Third, some employees claim that they do the work of their superiors and thus should be paid higher for these extra duties. If these become regular duties, perhaps the supervisee should negotiate that their job be redesigned and re-evaluated. It is very unlikely that this will change the grade. You cannot be in the same grade as your supervisor. However, in broad band pay structures, the supervisor and supervisee can be in the same band.  A broad band combines several grades.


Fourth, many people think that the Paterson system is universally suitable. This is not true. For instance, universities are better off using Peromnes. This is what most South African universities use. Financial institutions could be better off using JExpert.  The Castelion system is now considered a legacy system in South Africa, meaning it is rarely used.  
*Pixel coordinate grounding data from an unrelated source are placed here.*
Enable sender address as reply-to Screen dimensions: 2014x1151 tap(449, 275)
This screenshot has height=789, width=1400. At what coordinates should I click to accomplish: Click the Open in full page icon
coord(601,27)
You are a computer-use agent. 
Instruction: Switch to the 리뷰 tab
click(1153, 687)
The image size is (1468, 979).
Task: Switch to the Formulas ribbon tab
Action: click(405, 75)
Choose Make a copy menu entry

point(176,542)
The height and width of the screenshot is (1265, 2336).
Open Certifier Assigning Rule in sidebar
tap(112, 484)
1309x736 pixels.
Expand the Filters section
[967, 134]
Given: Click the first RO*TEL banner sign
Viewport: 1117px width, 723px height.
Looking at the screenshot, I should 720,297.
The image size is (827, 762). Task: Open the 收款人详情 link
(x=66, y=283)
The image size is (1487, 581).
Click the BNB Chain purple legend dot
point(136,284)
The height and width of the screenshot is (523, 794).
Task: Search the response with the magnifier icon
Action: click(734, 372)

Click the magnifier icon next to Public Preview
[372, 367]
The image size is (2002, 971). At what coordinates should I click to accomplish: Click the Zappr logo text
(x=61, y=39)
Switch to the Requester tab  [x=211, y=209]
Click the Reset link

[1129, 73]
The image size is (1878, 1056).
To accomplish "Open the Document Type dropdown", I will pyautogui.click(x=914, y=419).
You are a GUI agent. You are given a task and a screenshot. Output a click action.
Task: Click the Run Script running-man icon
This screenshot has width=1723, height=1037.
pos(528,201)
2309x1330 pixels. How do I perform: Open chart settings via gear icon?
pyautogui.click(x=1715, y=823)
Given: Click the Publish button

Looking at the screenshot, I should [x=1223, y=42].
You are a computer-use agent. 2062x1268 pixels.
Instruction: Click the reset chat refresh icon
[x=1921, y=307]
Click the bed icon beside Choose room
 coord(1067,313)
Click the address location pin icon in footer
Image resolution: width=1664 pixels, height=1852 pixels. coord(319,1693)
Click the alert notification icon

Executive job sizes falling
One often overlooked point by boards and remuneration committees is that whenever there is an organisational restructuring, the sizes of the jobs of senior managers and executives are bound to change significantly.


Many organisations are downsizing and rationalising operations in the face of a difficult business environment. That has a direct bearing on the chief executive’s job size. Downsizing and rationalisation of operations means that the resources under the stewardship of the chief executive are diminishing. Since the bulk of the job weighting for the chief executive comes from output factors, a significant fall in their job size is inescapable. 


This spectre means that the benchmarks for remuneration may need to fall too. Logically, the chief executive’s remuneration should either be cut or at least remain static, from an external competitiveness point of view. Those are decisions remuneration committees should debate thoroughly before making decisions.


Ironically, downsizing and rationalisation of operations may occasion the consolidation of some jobs, resulting in some jobs’ process and output factors increasing. That means some jobs will be inevitably upgraded while the chief executive’s is being downgraded. When using the Paterson system this is not apparent since the decisions to be made by senior executives will not change much. Hence, the Paterson system can obscure the fact that in our current economic environment senior executives’ jobs could be overvalued while lower tier jobs are undervalued.


Remuneration committees should be seriously debating these issues. For instance, the majority of our banks have either heavily retrenched or closed down branches. Have the jobs in the realigned set-ups been re-evaluated? It is within the remit of a remuneration committee to order re-evaluations. Perhaps, remuneration committees should be renamed performance management committees to reflect this overarching mandate.